**Dataset records:**
□ □ □

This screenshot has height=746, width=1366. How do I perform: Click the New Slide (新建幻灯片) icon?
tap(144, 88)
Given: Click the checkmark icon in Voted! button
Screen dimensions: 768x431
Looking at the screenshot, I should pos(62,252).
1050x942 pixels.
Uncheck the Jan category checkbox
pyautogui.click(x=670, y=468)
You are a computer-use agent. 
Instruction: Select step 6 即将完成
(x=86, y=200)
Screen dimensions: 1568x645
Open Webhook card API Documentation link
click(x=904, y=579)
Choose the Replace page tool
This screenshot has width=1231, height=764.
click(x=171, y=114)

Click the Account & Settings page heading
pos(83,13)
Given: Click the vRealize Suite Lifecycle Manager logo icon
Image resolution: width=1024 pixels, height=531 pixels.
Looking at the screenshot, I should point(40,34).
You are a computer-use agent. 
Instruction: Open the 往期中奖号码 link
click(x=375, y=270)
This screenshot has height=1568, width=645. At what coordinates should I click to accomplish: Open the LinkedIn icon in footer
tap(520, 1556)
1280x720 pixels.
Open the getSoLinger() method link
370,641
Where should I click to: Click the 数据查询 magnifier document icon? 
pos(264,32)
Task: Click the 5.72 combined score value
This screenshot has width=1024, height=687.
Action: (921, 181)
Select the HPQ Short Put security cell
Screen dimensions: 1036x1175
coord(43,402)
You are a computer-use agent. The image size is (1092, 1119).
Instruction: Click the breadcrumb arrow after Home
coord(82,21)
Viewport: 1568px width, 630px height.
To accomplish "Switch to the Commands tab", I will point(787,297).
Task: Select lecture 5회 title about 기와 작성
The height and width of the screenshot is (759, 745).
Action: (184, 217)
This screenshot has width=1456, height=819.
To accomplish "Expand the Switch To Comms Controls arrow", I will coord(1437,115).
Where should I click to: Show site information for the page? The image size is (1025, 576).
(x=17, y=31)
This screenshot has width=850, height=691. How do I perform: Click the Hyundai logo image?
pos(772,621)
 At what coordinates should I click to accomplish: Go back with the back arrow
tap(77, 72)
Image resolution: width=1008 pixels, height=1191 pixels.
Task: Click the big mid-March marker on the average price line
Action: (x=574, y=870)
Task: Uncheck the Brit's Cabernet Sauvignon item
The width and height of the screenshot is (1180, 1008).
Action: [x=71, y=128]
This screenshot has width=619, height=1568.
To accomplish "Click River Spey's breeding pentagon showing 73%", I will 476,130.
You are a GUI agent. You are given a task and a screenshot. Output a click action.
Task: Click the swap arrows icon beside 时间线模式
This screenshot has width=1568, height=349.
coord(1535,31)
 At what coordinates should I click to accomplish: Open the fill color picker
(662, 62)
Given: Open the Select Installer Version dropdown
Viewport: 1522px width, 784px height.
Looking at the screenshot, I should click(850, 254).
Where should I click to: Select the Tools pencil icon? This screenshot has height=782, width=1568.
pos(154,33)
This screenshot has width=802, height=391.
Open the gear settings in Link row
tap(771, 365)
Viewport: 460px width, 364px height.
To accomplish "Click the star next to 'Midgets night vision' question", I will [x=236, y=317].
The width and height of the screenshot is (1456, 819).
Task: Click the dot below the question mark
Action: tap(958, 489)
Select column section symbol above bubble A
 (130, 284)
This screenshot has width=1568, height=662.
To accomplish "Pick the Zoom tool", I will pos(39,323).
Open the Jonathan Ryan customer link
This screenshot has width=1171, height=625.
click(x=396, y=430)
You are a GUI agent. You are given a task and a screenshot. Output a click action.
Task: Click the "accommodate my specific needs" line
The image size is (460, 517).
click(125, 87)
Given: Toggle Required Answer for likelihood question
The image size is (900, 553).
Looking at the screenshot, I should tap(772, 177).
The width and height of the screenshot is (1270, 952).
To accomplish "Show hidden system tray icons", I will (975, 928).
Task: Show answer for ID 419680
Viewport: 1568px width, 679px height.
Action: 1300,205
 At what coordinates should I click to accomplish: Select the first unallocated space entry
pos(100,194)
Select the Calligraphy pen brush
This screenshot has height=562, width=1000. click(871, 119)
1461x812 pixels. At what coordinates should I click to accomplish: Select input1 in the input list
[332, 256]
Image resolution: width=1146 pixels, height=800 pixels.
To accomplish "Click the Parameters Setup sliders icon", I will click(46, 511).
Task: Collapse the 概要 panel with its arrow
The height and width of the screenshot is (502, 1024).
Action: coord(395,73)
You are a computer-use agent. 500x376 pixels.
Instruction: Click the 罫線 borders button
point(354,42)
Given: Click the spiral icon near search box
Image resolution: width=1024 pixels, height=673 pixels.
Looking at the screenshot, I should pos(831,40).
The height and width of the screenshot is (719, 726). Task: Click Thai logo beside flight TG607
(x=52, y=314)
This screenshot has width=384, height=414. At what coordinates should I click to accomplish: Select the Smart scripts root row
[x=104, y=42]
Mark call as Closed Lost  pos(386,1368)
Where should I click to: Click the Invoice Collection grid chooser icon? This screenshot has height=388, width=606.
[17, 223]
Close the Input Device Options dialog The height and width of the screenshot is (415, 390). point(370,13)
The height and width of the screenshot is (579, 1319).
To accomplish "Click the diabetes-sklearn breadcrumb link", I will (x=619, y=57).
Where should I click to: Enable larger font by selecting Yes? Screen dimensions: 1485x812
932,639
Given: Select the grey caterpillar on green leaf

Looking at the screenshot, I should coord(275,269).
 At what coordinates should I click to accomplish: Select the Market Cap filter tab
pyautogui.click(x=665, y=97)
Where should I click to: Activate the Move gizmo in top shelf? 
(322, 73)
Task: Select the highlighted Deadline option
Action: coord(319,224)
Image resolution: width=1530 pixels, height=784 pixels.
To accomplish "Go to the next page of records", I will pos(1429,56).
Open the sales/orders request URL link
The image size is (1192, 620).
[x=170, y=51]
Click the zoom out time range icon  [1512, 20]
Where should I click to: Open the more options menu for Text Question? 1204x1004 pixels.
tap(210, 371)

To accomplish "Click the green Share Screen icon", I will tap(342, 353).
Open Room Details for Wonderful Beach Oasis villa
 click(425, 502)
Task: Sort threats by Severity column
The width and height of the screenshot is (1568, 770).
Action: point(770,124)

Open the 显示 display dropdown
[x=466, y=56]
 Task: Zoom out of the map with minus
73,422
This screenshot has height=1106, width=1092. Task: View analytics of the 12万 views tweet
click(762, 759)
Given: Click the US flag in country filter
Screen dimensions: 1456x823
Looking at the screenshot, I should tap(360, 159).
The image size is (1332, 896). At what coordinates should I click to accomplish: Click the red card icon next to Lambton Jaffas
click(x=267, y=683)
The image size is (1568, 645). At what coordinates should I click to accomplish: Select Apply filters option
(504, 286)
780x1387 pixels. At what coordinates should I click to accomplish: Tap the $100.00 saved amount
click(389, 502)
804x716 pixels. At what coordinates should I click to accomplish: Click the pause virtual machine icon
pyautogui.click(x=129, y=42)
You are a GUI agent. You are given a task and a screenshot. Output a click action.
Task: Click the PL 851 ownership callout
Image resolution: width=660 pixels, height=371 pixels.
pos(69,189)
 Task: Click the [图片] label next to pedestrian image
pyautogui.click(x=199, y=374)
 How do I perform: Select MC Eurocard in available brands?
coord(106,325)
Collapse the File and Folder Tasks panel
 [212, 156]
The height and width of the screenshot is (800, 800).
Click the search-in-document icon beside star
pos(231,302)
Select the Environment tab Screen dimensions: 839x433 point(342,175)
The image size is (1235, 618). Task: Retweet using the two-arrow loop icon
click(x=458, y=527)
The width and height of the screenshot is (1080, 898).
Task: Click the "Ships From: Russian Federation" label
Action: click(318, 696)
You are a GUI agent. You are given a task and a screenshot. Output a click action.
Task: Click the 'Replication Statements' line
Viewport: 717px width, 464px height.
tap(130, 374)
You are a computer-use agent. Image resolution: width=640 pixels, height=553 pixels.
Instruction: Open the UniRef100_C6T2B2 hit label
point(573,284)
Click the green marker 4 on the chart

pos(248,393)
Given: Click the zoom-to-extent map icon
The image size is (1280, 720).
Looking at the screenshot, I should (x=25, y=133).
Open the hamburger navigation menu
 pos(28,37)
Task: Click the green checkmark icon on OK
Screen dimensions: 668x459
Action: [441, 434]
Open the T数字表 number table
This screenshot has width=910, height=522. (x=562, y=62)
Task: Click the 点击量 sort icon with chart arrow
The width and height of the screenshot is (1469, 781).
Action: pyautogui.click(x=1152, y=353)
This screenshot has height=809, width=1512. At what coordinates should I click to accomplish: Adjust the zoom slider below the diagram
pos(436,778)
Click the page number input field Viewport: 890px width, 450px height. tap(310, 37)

□ □ □

**WORK TO COMPLETE:**
Look for the word "checkmark" in the data, then return every line that contains it.

**YOUR RESPONSE:**
Given: Click the checkmark icon in Voted! button
Task: Click the green checkmark icon on OK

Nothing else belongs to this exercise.